Doom・Gojira・80年代ファンタジーが一曲に
方向性が決まると、Strandberg氏はバリトンギターを通常よりさらに低くチューニングして重厚なリフを録音した。リズムはRoland TR-77(クラシックなドラムマシン)のバスドラムを軸に、アコースティックなメタルドラムを重ねた構成だ。

ギターサウンドのインスピレーション源としてStrandberg氏が挙げたのが、「Doom」シリーズの音楽で知られるMick Gordon氏と、フランスのメタルバンドGojiraだ。Gojiraはリズムの変則性と重低音の圧力が特徴的なバンドで、そのような「狂気的で重い質感」を意図的に取り込んでいる。
さらにフレンチホルンを加えることでファンタジー的な壮大さを演出し、シリーズを通して使われてきたTHE FINALSのクラシックテーマも密かに忍び込ませた。ミニモーグを思わせるシンセサウンドは80年代のファンタジー映画へのオマージュで、メタルの攻撃性とゲームの世界観をつなぐ役割を果たしている。異なる時代・ジャンルの要素を組み合わせながら、THE FINALSとして成立させる。それがチームの一貫したアプローチだとStrandberg氏は語っていた。
海外コミュニティの反応
映像公開から1日足らずで100件以上のコメントが集まり、サウンドチームへの支持が多数寄せられた。主な声をいくつか紹介する。
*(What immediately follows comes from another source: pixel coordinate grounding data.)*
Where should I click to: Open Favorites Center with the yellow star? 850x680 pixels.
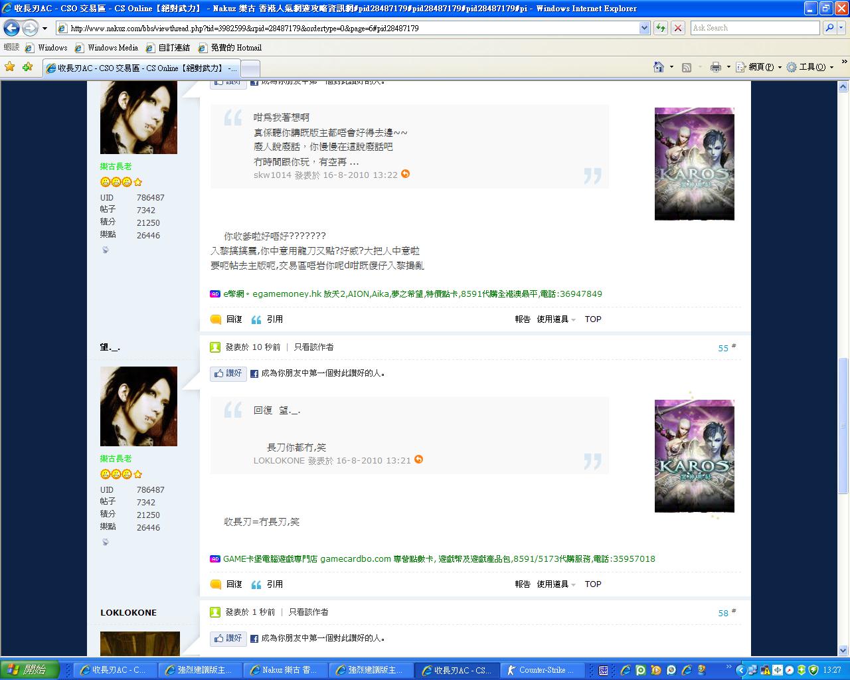9,67
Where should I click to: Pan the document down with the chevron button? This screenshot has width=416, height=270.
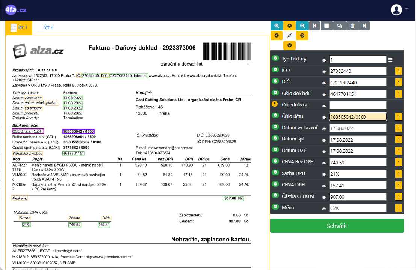[289, 45]
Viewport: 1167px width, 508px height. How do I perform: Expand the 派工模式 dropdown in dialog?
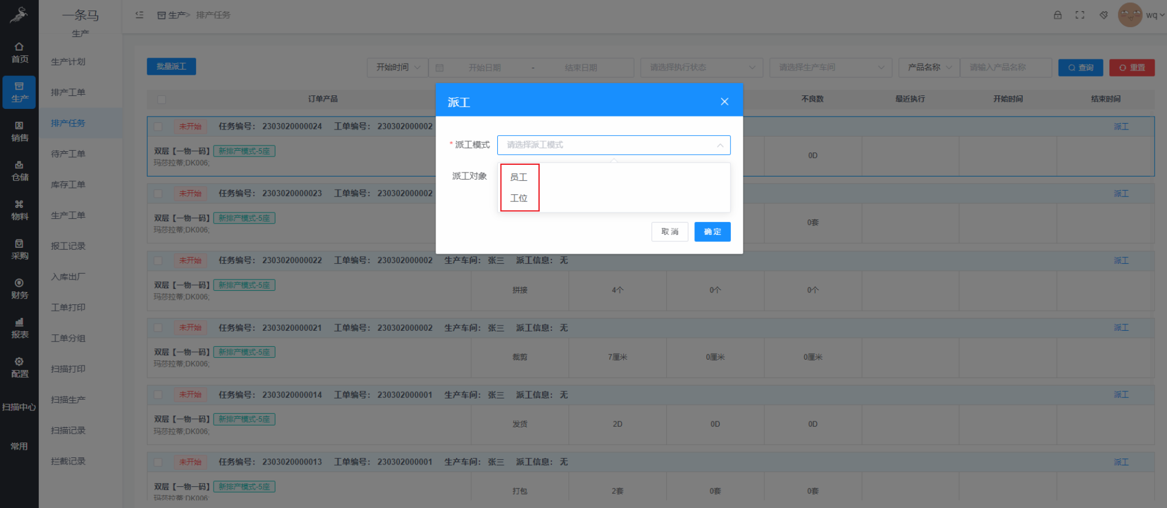point(613,145)
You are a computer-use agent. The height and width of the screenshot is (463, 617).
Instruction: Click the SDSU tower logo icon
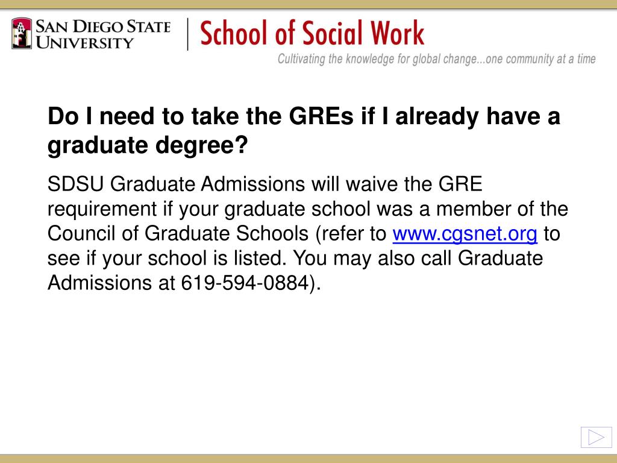pos(22,33)
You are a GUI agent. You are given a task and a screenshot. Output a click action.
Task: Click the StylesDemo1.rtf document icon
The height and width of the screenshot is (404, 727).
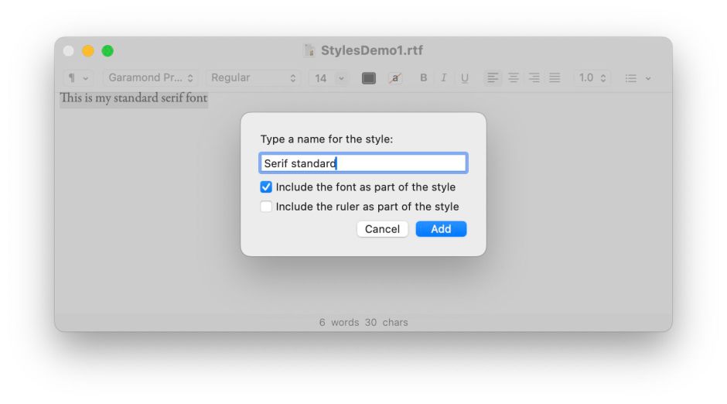pos(309,51)
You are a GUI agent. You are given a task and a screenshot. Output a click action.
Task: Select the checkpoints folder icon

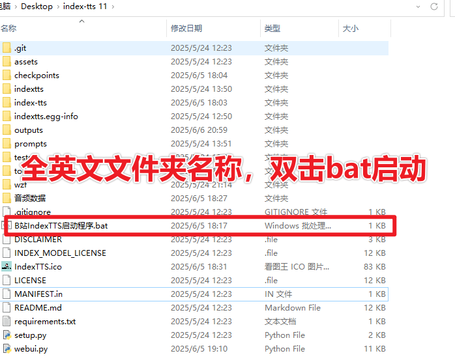point(7,76)
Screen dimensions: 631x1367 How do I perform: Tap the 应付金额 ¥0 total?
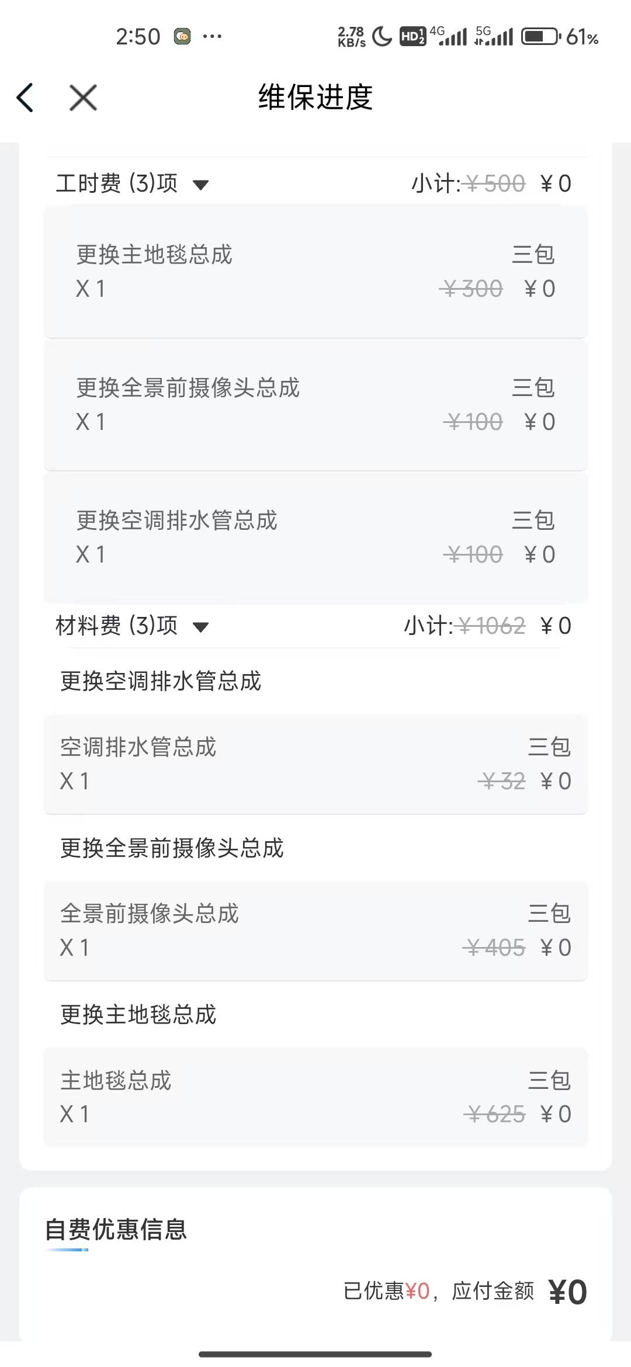[x=567, y=1292]
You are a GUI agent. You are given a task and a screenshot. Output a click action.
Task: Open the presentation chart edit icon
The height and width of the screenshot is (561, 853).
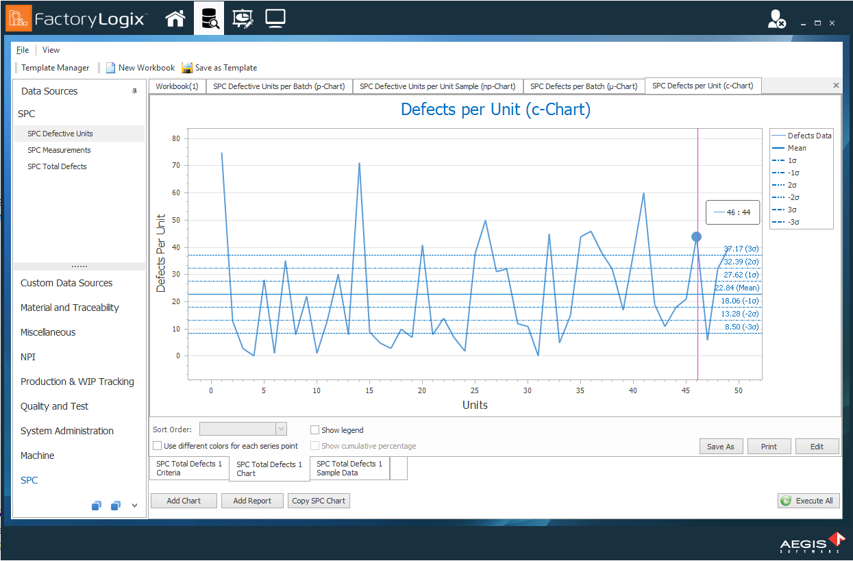(243, 18)
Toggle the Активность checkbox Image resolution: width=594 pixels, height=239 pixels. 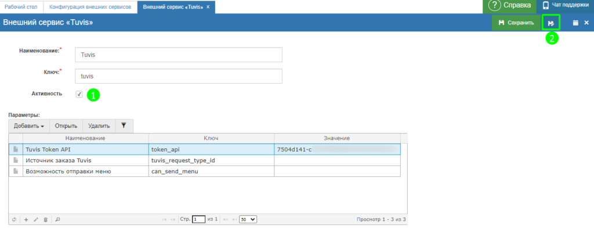[79, 94]
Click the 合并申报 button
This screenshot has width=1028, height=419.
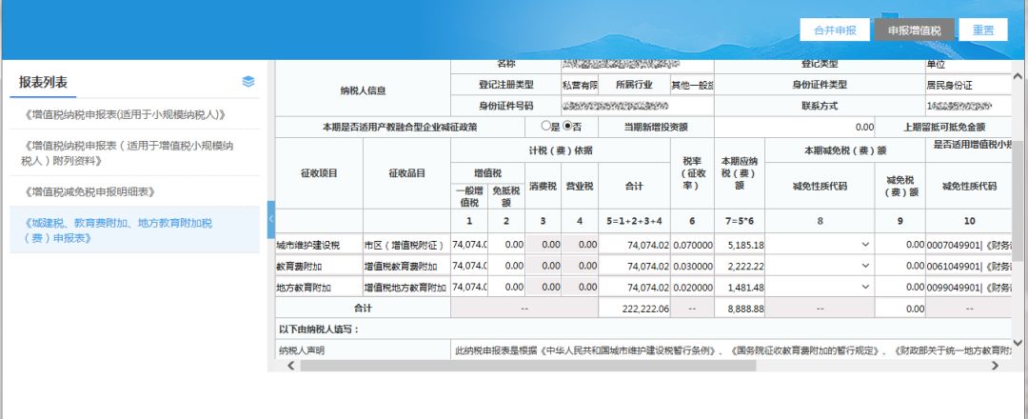[835, 30]
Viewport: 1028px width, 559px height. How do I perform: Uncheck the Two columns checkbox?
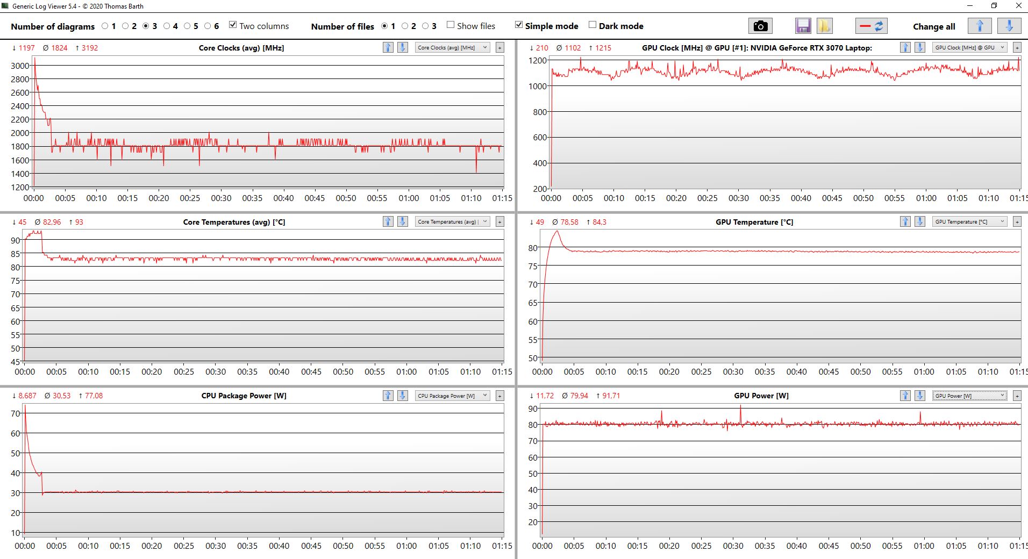(x=233, y=25)
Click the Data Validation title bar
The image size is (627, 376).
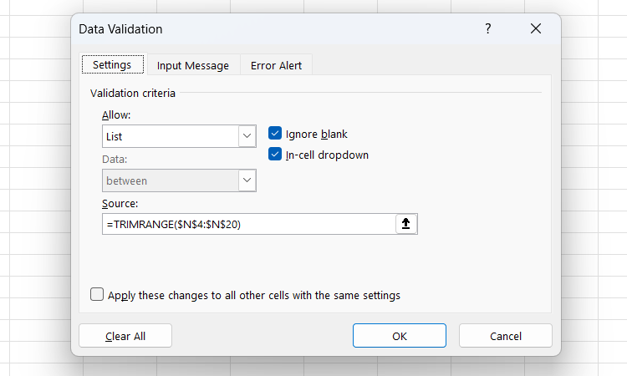[251, 29]
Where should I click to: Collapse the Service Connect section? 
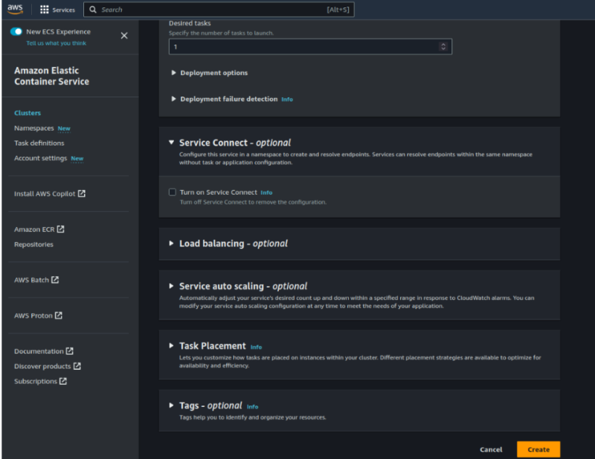point(172,143)
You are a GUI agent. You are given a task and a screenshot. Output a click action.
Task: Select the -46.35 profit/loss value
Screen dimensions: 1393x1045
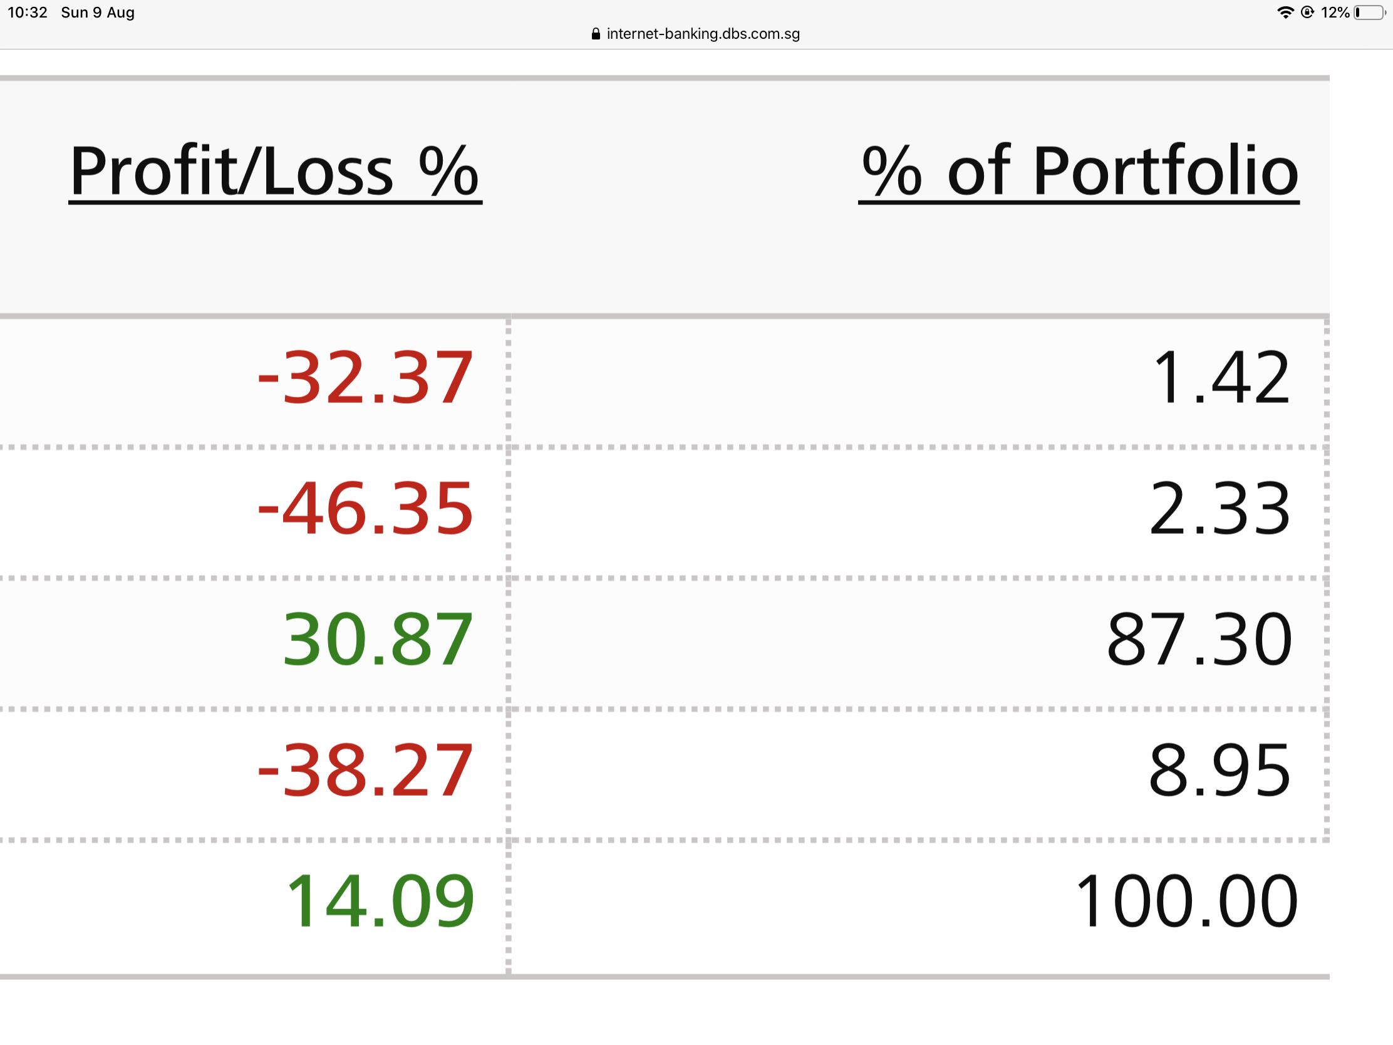coord(365,508)
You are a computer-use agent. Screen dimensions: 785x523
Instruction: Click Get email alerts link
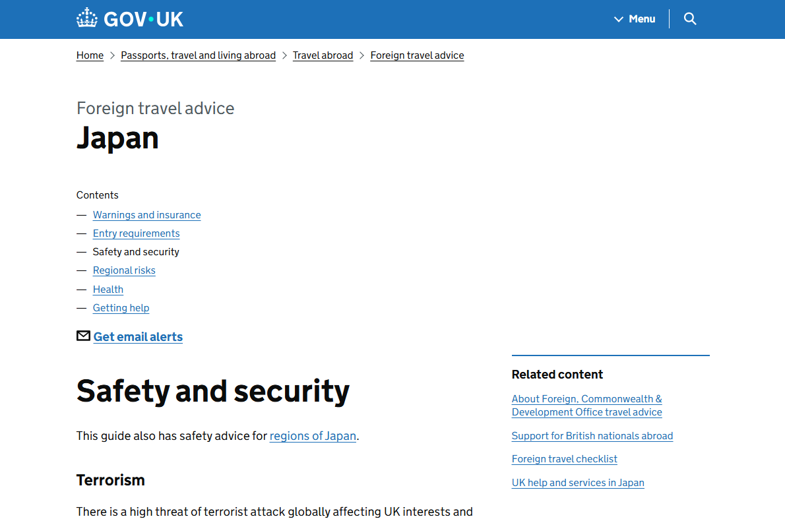click(138, 337)
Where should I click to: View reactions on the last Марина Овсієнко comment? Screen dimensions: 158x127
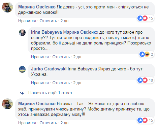click(x=146, y=120)
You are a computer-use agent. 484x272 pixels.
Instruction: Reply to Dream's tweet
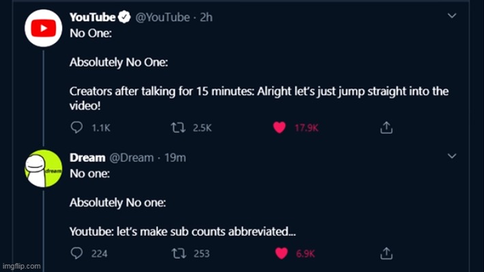coord(77,254)
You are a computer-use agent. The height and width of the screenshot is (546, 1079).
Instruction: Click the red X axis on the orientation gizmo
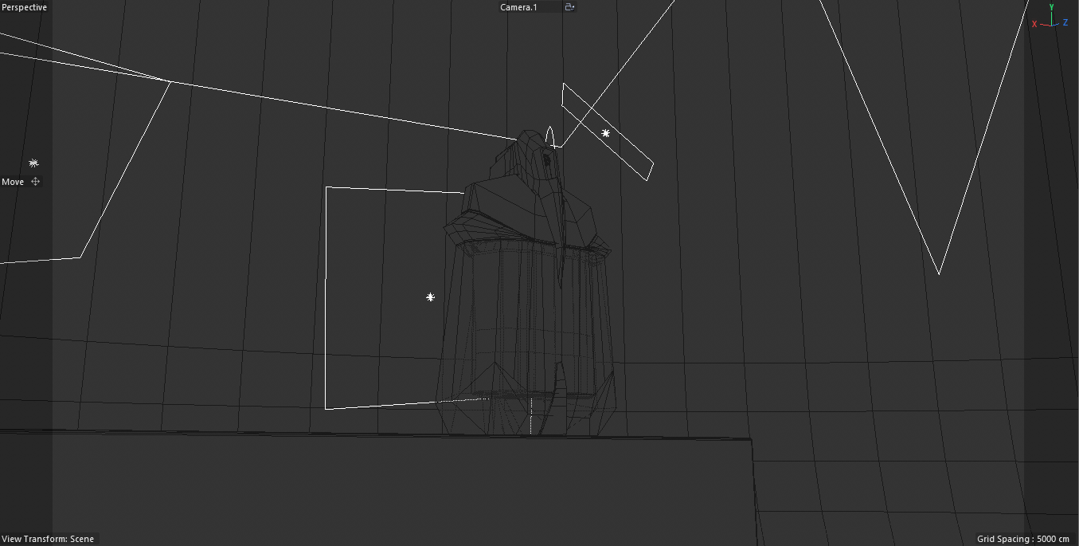point(1034,24)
- Carlがギターを弾く姿を見ていたら、ダ・ヴィンチがモナリザを描いているところを目撃した気分になった
- ドラゴンの声が完成する前の素材を聴いたとき、BioShockのビッグダディみたいな音だと思った(笑)
- Edはまさに狂った科学者。最高にカッコいい
- このトラックをSpotifyに出してくれ。期間限定のOSTはいつもストリーミングに来ない
- Carl、Ed、オーディオチーム全員に最大の敬意を。このゲームのオーディオ体験は業界トップクラスだと思う
- フォーリーアーティストって、一日中ゴロゴロしながら史上最高の音を作ってるんだな
- GojiraとMeshuggahの名前が出た瞬間にいいねボタンを全力で押した
「Dragon's Claim」サウンド制作の舞台裏 まとめ
| タイトル | THE FINALS |
| イベント期間 | 2026年5月7日(木)〜5月28日(木) |
| 対応プラットフォーム | PC(Steam)/ PlayStation 5 / Xbox Series X|S |
| 価格 | 基本プレイ無料 |
| 公式サイト | reachthefinals.com |
Dragon's Claimは2026年5月28日(木)まで開催中だ。ゲームショーの舞台裏でこれほどの音作りが行われているとは、なかなか想像しにくい。あなたはアリーナでドラゴンの咆哮を初めて聴いたとき、どう感じただろうか。